In Dr. Starr’s practice, dry eye is the most common etiology of abnormal corneas.
“Corneal staining, hyperosmolarity, and rapid tear film break-up time can significantly affect topography and keratometry calculations, creating IOL errors,” he said.
“The pearl in patients with dry eye is to treat aggressively preoperatively (and) delay biometry and surgery until the ocular surface has normalized,” Dr. Starr said. “This can sometimes take a long time.”
However, some patients with advanced cataracts may not want to wait for the cornea to reach its optimal status and demand cataract surgery despite significant dry eye disease. In one such patient in his practice, implantation of toric IOLs after cataract surgery resulted in a plano refraction but substantial visual fluctuations during the day.
Epithelial basement membrane, Salzmann nodules, subepithelial fibrosis, and pterygia can cause substantial irregular astigmatism, fluctuate, and recur after removal. However, the big clinical decision associated with these is “to scrape or not to scrape.”
“For patients with high expectations and who want to reduce spectacle dependence, the rule of thumb is to scrape but well before surgery,” Dr. Starr said. “Allow at least 6 to 8 weeks after superficial keratectomy or phototherapeutic keratectomy, repeat keratometry and topography. After another 2 to 4 weeks, repeat these measurements again.

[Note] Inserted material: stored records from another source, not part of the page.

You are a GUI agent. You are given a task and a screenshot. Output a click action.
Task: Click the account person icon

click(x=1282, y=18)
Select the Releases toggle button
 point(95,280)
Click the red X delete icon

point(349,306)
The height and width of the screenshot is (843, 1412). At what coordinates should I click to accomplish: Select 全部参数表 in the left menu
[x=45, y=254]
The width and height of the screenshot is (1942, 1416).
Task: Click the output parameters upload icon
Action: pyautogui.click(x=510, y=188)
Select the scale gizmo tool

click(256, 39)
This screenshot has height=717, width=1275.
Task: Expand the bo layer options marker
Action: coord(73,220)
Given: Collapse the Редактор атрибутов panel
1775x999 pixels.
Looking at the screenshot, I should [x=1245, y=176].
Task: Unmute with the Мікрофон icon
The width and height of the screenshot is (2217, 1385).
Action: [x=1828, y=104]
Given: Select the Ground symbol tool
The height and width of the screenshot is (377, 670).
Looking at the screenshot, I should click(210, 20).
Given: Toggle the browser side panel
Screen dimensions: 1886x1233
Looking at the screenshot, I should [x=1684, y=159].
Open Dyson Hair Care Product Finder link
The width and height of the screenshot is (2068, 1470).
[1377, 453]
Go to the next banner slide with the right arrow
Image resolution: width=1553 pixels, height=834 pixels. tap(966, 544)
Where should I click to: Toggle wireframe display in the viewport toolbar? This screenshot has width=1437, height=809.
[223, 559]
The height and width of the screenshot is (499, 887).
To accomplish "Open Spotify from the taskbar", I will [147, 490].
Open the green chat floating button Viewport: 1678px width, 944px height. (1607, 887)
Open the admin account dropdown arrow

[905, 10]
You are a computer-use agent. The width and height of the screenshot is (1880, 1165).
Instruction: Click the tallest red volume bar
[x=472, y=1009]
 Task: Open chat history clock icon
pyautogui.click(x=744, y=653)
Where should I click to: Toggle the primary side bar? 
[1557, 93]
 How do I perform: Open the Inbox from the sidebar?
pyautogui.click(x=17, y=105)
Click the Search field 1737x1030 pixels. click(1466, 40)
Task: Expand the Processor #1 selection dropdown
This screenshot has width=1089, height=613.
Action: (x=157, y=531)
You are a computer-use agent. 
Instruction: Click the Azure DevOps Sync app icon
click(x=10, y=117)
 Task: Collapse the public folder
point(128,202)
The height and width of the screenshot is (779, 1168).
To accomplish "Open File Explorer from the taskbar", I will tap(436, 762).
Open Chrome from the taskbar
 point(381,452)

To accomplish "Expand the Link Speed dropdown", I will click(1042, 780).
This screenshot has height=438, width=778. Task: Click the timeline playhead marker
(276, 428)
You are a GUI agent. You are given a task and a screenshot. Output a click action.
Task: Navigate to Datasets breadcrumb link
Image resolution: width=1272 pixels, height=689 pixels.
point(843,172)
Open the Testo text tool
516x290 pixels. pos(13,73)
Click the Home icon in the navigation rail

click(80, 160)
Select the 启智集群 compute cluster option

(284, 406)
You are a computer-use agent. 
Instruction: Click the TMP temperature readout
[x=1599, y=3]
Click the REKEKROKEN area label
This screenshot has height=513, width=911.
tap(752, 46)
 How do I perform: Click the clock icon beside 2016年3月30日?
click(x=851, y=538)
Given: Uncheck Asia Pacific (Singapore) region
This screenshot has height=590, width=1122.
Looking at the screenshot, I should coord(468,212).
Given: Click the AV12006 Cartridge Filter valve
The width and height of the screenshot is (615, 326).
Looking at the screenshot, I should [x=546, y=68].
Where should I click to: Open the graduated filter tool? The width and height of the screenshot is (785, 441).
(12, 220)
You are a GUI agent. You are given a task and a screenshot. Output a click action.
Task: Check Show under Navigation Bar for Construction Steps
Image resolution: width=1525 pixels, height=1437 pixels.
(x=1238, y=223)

When the cornea is stable and regular, a toric IOL can be implanted.”
In certain scenarios, the best approach may be not to scrape.
“In patients with stable mild peripheral lesions, regular astigmatism in the central cornea, normal-sized scotopic pupils, and good spectacle-corrected vision preoperatively, cataract surgery with implantation of a toric IOL can be performed successfully without a superficial keratectomy,” he said.